Un encuentro con la vida
Hace unos días me cruce a mi vida sentada en un bar, andaba tomando un whisky a sorbos, mientras cada tanto revolvía los hielos con sus finos dedos. Traía ojeras de color marrón, acercándose a un violáceo pálido, corte desalineado y un musculosa morley manchada, algo propio para su escenario. Estaba rodeada entre hombres que miraban atónitos y en silencio una lucha de boxeo, ella no corría la mirada de las rocas de su vaso, medio vacío, medio lleno. Cada tanto levantaba la mirada y estiraba los brazos, mientras soltaba un graznido que se parecía más a un grito que a un bostezo.
Viendo que el hecho de que me haya quedado observándola del otro lado de la ventana, como quién observa animales en el zoológico, no le preocupo en lo más mínimo, decidí tomar coraje y la enfrenté. Entré al bar y le pedí permiso para sentarme en la silla vacía, siempre vacía, que tenía en su mesa, a lo que respondió con un sutil ademan. Sin más, me reconoció de inmediato, como si me estuviera esperando, esperando hace ya mucho tiempo, sin sorpresa, sin expectativas y sin asombros.
Le exigí, colérico, que me responda porque nunca me buscó. Sólo respondió encogiéndose de hombros y levantando el labio inferior de la boca. Le pregunté porque bebía y me dijo que nunca le gustó mucho el agua. Le pregunte si jamás pensaba en mí, me respondió que de mí ya no se acordaba. En ese momento, no sé porqué, se me vino a la mente cuando era niño, cuando viajábamos juntos por planetas fantásticos, le dije si lo recordaba, insinúo que la estaba confundiendo con otra persona.
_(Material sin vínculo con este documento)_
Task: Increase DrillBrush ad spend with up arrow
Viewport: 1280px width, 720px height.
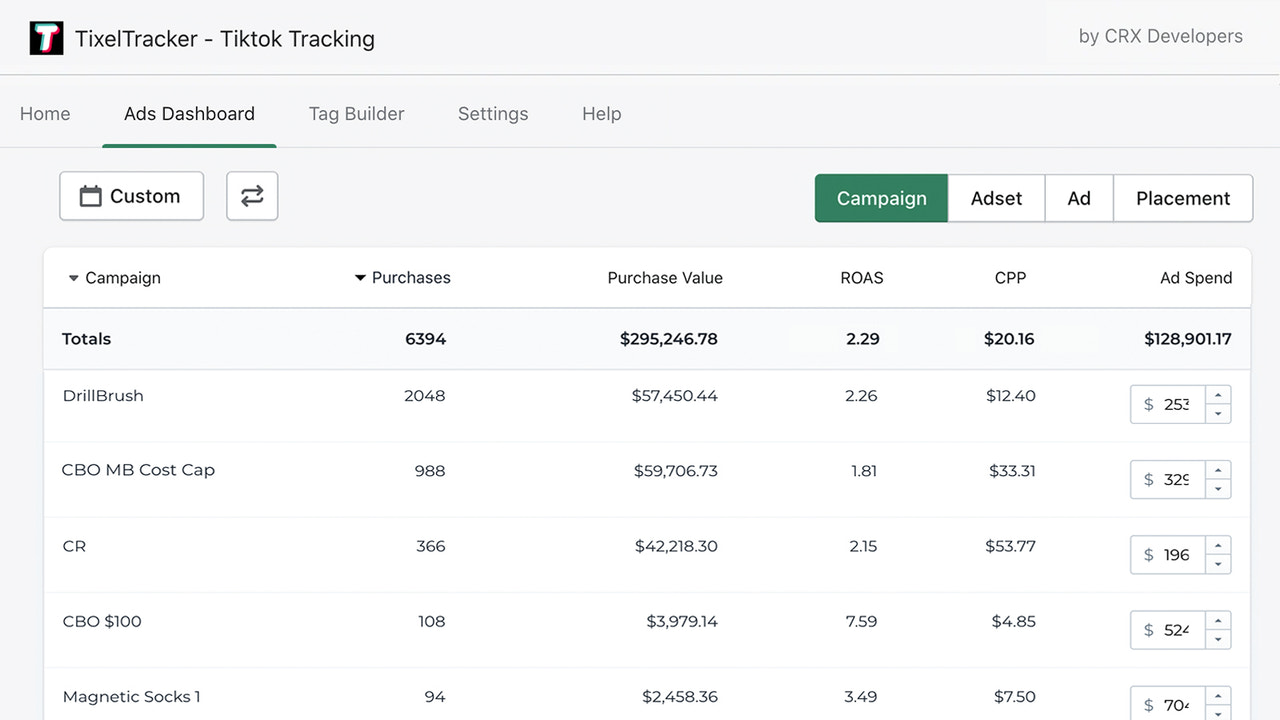Action: click(x=1218, y=396)
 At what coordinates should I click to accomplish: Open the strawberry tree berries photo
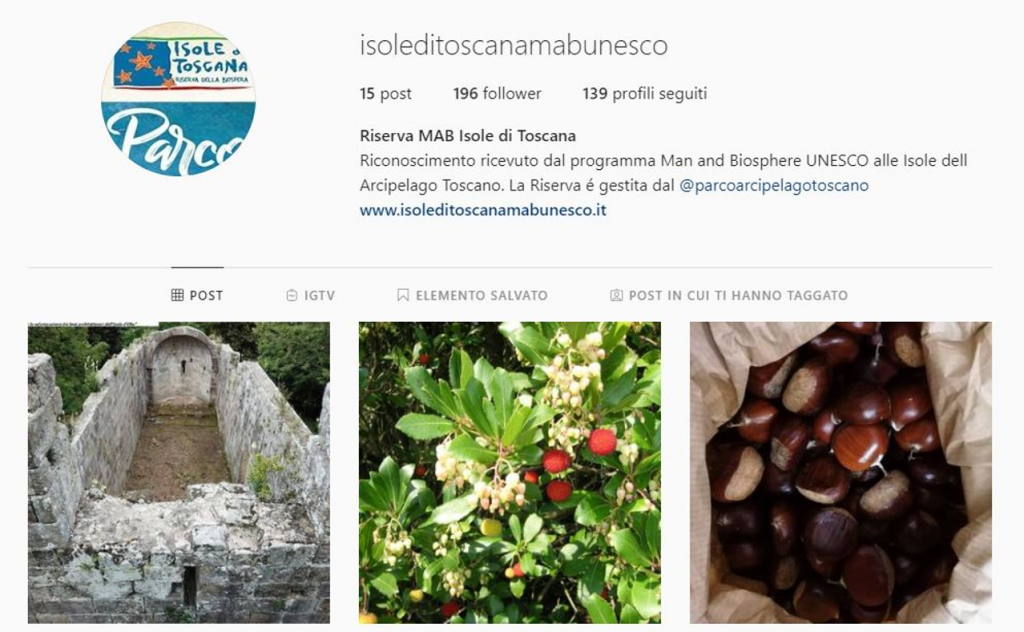click(x=509, y=473)
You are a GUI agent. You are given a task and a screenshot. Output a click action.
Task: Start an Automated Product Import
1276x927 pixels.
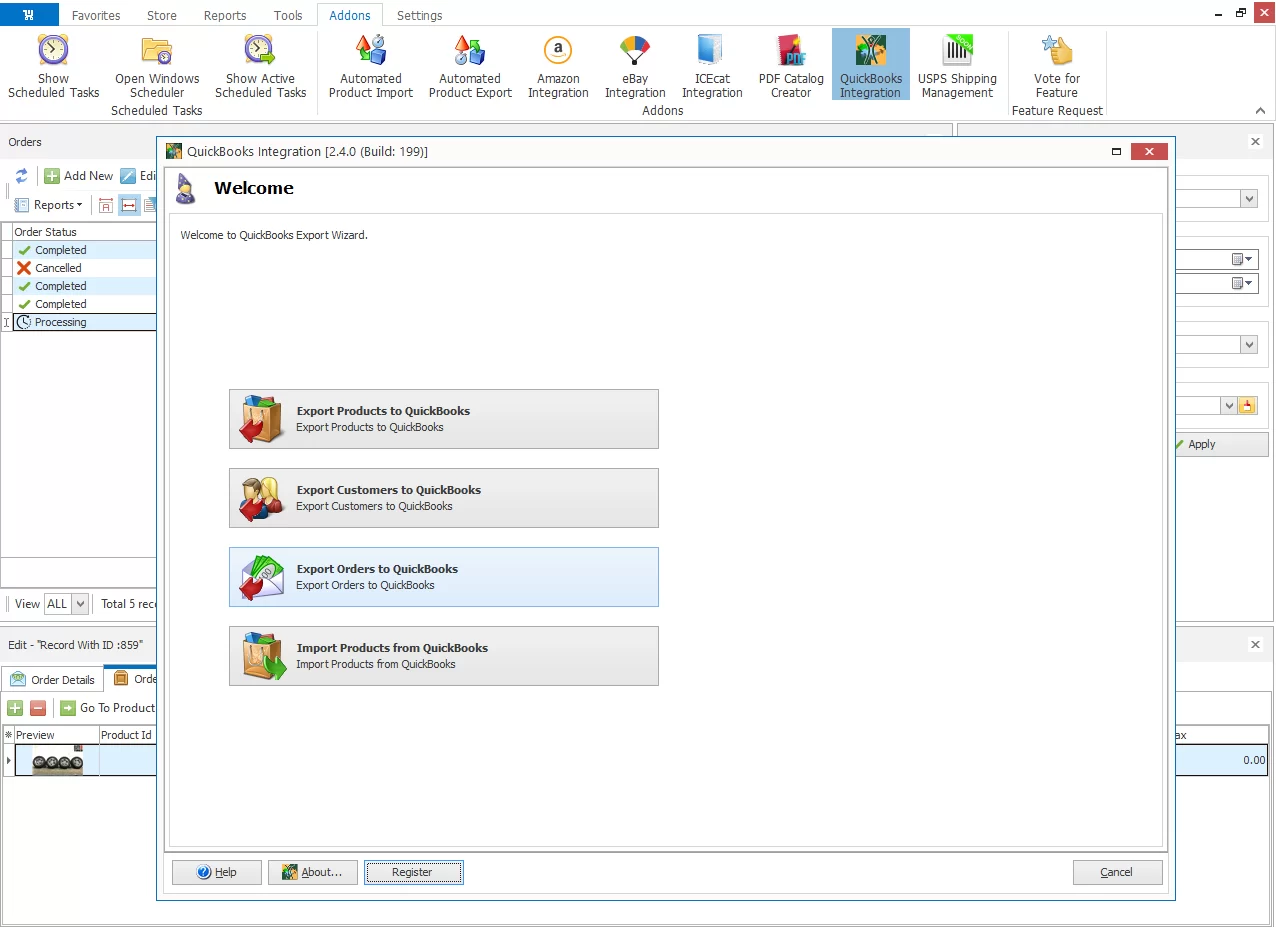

Perturbado por sus respuestas, hasta me cuestioné si era esa mi vida y no la de otra persona, pero sí, definitivamente, su sonrisa de costado, su lunar en la mejilla izquierda, su parpado caído, era ella, seguro, pero algo envejecida, no tengo dudas.
Finalmente, le solicite un teléfono donde ubicarla, que me anoto en una servilleta, y un abrazo para despedirme, que me dio sin titubear. Pero mientras me abrazaba, me palmeo tres veces la espalda. En ese momento me terminé de asegurar que era ella, sólo ella sabe lo que me molestan las palmadas en los abrazos, sólo ella es capaz de expresarme semejante muestra de hipocresía, sabía muy bien lo mucho que me perturban. Mientras me alejaba hacia la puerta volví la mirada atrás, encontré sus ojos clavados en mí, con una sonrisa siniestra y socarrona.
Salí del bar algo asustado, revisé mi bolsillo en busca de un cigarrillo y encontré la servilleta con el teléfono y la inscripción con el nombre del bar decorado entre fileteados, nombre que nunca olvidaré, decía: El bodegón de Mefistófeles.